Among the issues the inspector general identified are the dogs’ inability to detect certain explosives or explosive devices. The specifics were redacted from the report.

“We also found canines on TSA’s PSC teams may not detect REDACTED,” the report said. “This is due to canines having inherent limitations, restricting TSA’s ability to train PSCs to detect all significant explosive threats.”

The report also raised concerns that local TSA managers were more concerned about keeping checkpoint lines moving than using the dogs most effectively.

Some officials, it said, “used canines to expedite passenger screening at checkpoints rather than to detect explosive odors as intended.” After being sniffed by a dog, passengers would walk through a metal detector rather than a body scanner.

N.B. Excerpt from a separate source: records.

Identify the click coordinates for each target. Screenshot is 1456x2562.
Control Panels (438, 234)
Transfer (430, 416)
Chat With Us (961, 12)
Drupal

That “introduces greater risk because the metal detector only identifies metallic objects whereas the other equipment identifies all anomalies on a person’s body.”

A CNN report in December revealed separate whistleblower concerns with TSA prioritizing speed over security.

The report does not address whether even a dog that is ineffective at detection would have a deterrent effect.

In a memo attached to the report, TSA Administrator David Pekoske did not dispute that the dogs are unable to detect certain explosives but defended the program.

He said he “strongly disagrees with the report’s” two conclusions that the public is at risk of a catastrophic incident and funds spent on the program could have been put to better use elsewhere.

“TSA PSCs provide a valuable detection and deterrence capability in TSA’s layered approach for transportation security that cannot be duplicated by technology,” Pekoske wrote.

The TSA did not respond to a request from CNN for further comment on the report.

The report said TSA has up to 422 dogs deployed nationwide at 47 locations, although many of those teams may not be certified and actively working. The report said the agency also funds dogs handled by state and local police.

Airport security officials have used dogs since the 1970s, the report said, but began using them at checkpoints after the 2009 failed underwear bombing attack onboard an aircraft on Christmas Day.